Darüber hinaus stellte er fest, dass bei Patienten mit Nasennebenhöhlenentzündung, Mandelentzündung, Erkrankungen der Speiseröhre oder der Leber Funktionsstörungen im Bereich der Halswirbelsäule (Nacken) festgestellt wurden, während bei Patienten mit Bronchitis, koronarer Herzkrankheit oder chronischer Herzerkrankung, Magengeschwüren und Gallenblasenproblemen signifikante Funktionsstörungen im unteren Teil der Brustwirbelsäule (oberer bis mittlerer Rücken) auftraten.
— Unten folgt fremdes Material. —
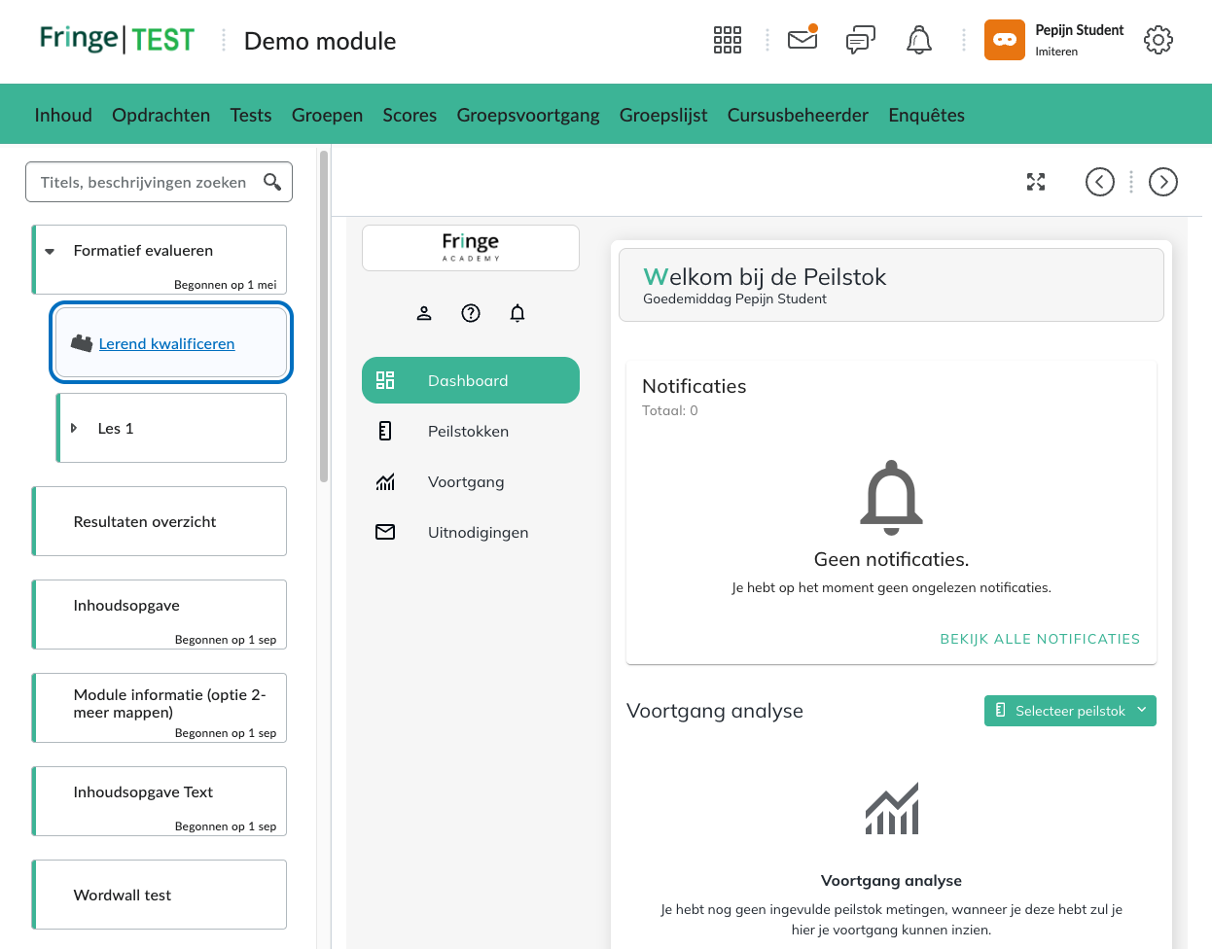Go to previous page with left arrow
Viewport: 1212px width, 949px height.
(x=1099, y=182)
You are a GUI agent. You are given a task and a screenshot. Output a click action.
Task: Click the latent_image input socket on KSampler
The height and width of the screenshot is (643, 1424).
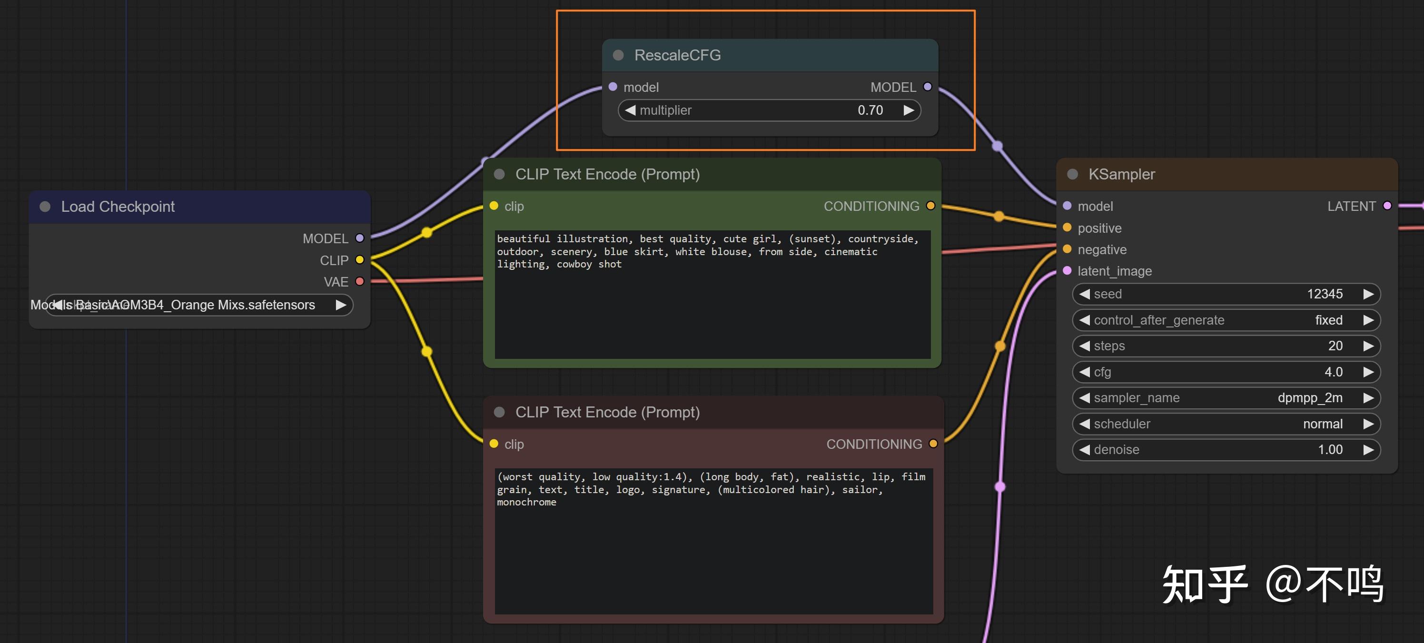(x=1067, y=271)
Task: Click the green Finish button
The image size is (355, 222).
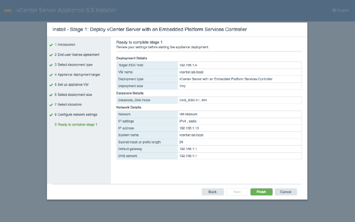Action: [x=261, y=192]
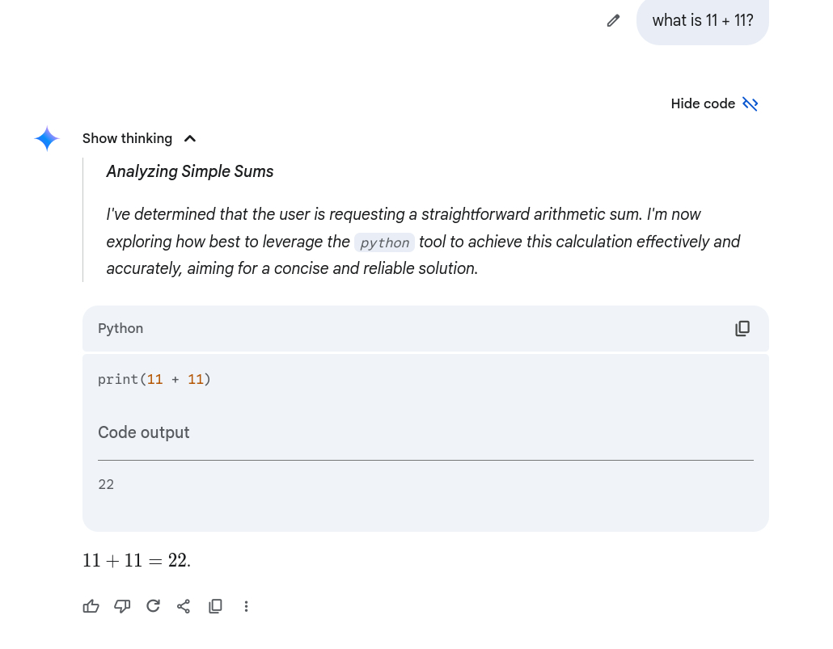Screen dimensions: 833x649
Task: Toggle Hide code
Action: point(702,103)
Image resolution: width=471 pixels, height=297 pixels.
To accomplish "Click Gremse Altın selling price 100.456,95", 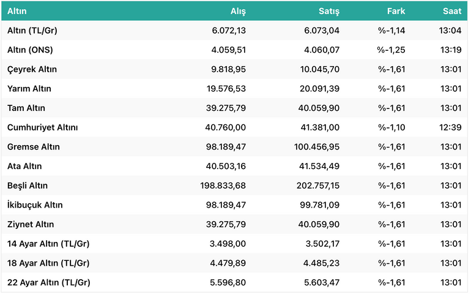I will pos(317,147).
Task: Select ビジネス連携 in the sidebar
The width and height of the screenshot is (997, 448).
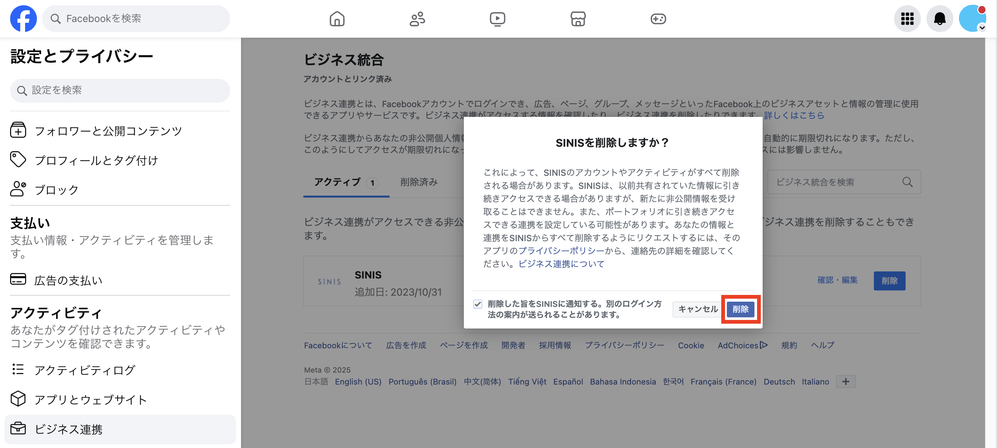Action: coord(69,429)
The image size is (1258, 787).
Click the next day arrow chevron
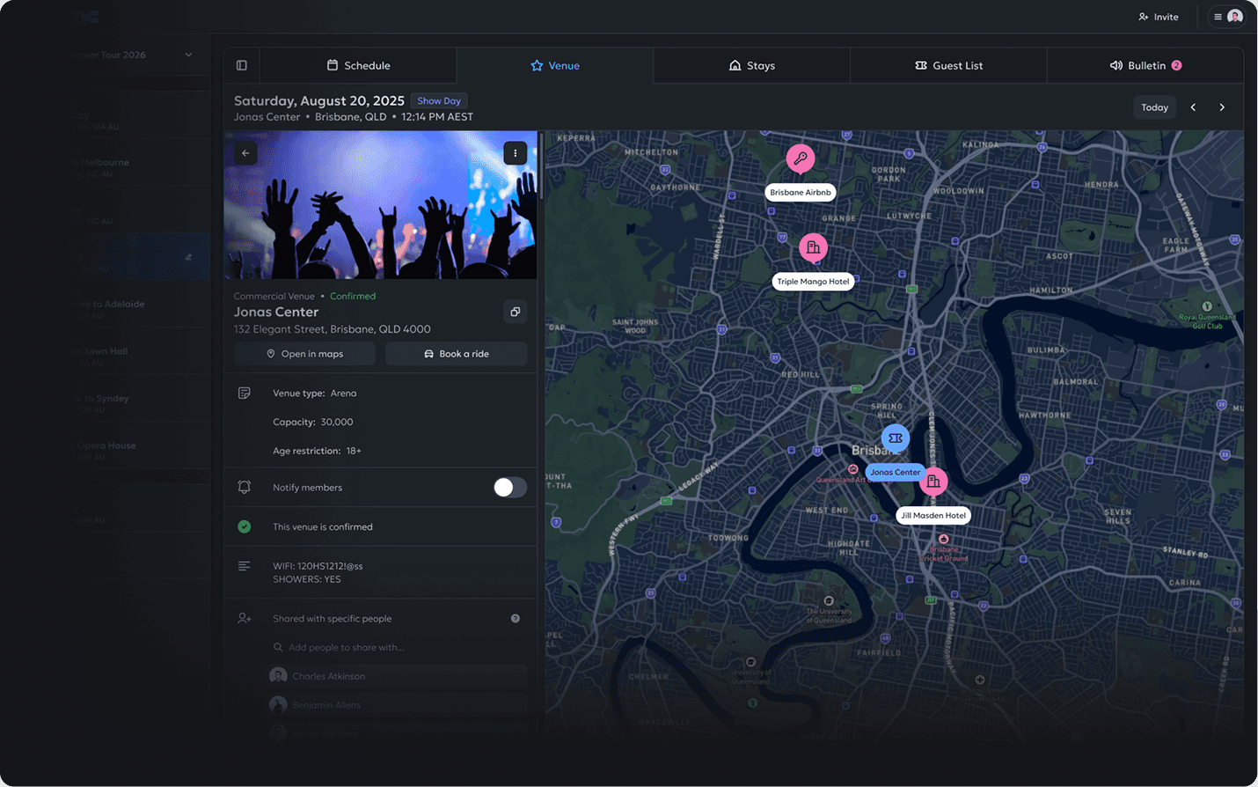click(x=1222, y=107)
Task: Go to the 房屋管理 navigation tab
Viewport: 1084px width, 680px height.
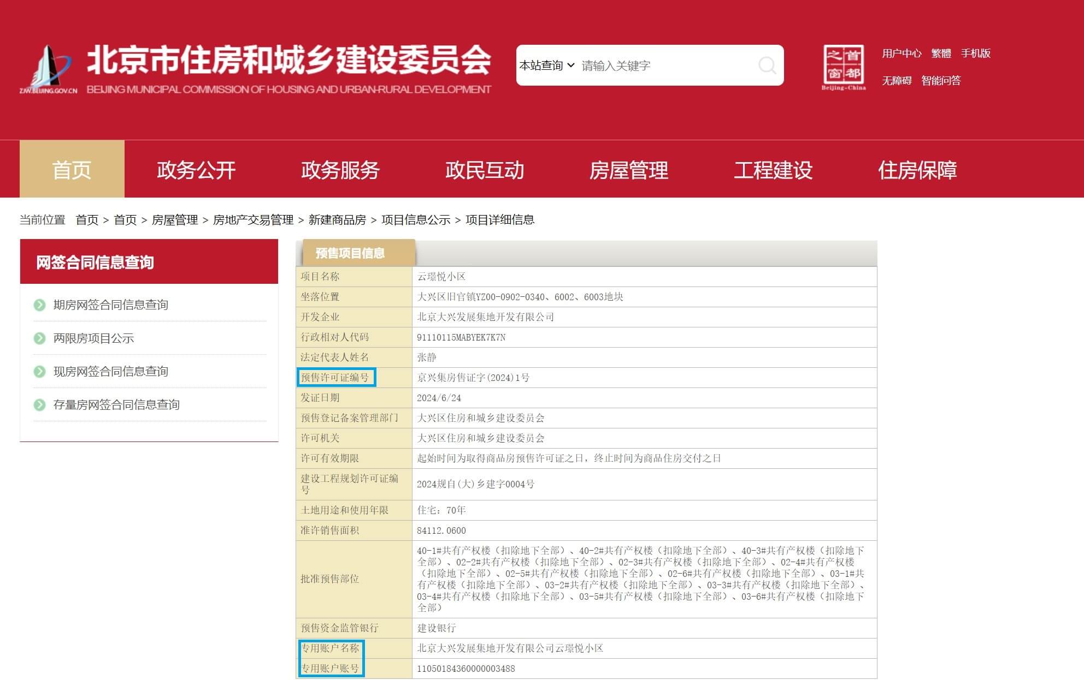Action: pyautogui.click(x=628, y=170)

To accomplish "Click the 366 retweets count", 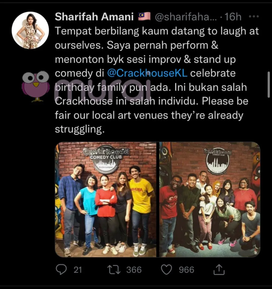I will click(134, 270).

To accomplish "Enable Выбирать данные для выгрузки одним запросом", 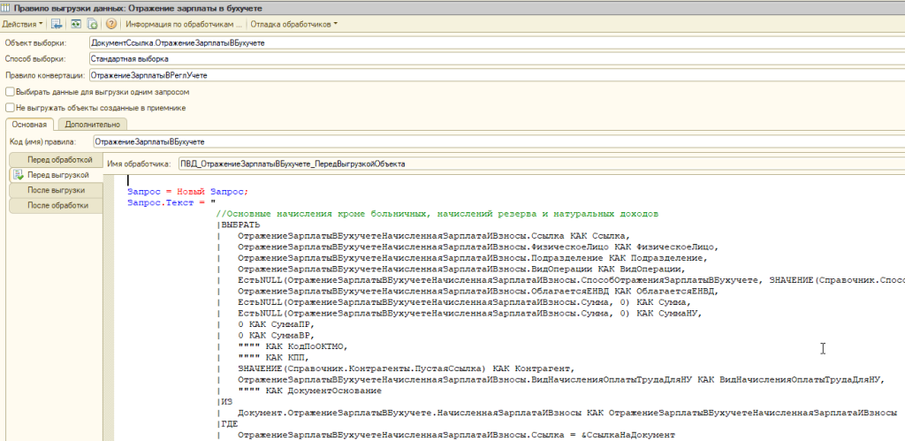I will [10, 91].
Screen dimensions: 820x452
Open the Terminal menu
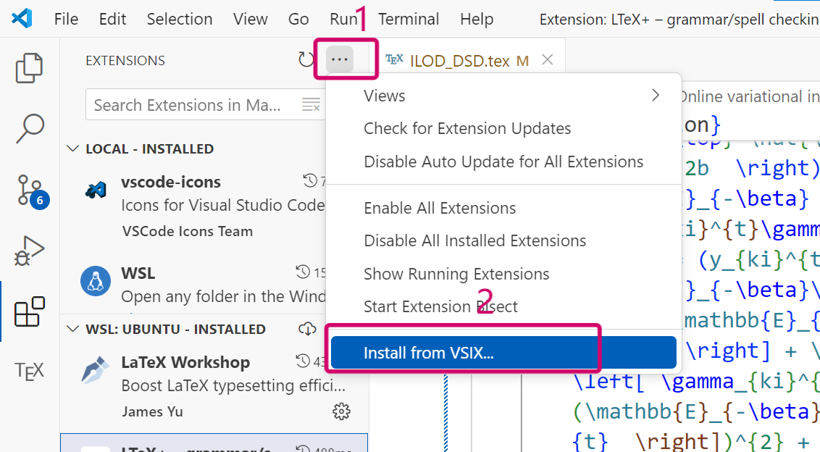tap(409, 19)
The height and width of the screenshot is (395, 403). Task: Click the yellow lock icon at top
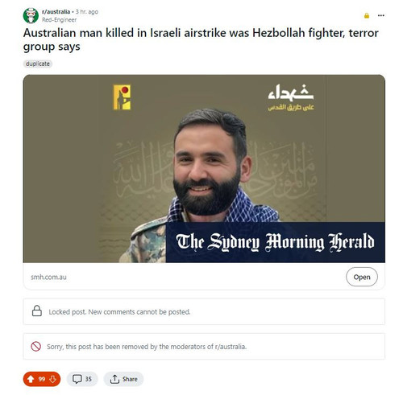coord(367,16)
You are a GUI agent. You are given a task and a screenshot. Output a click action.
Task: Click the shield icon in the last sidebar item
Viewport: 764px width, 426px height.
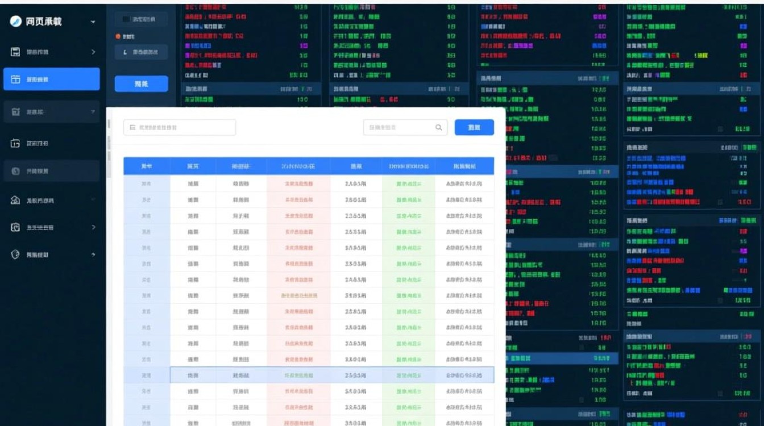[x=16, y=255]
Da dieser Zusammenhang festgestellt wurde, wird die Hypothese aufgestellt, dass einige Muskel-Skelett-Schmerzen tatsächlich ein frühes Warnzeichen für eine zugrunde liegende viszerosomatische Erkrankung sein können, obwohl dies noch nicht getestet wurde.
Behandlung
Obwohl die meisten Schmerzfälle bei der Untersuchung leicht reproduziert werden können, können bei Anzeichen eines möglicherweise zugrunde liegenden viszerosomatischen Reflexes weitere Untersuchungen sinnvoll sein.
Mit Hilfe von Techniken können eingeschränkte und dysfunktionale Organe mobilisiert und befreit werden und Schmerzen gelindert werden, die in der Vergangenheit nicht auf muskuloskelettale Manipulationen reagiert haben.
Wenn Sie unter chronischen, unregelmäßigen und unspezifischen Schmerzen leiden, kann ein viszerosomatischer Behandlungsansatz wirksam sein, um diese Symptome zu lindern.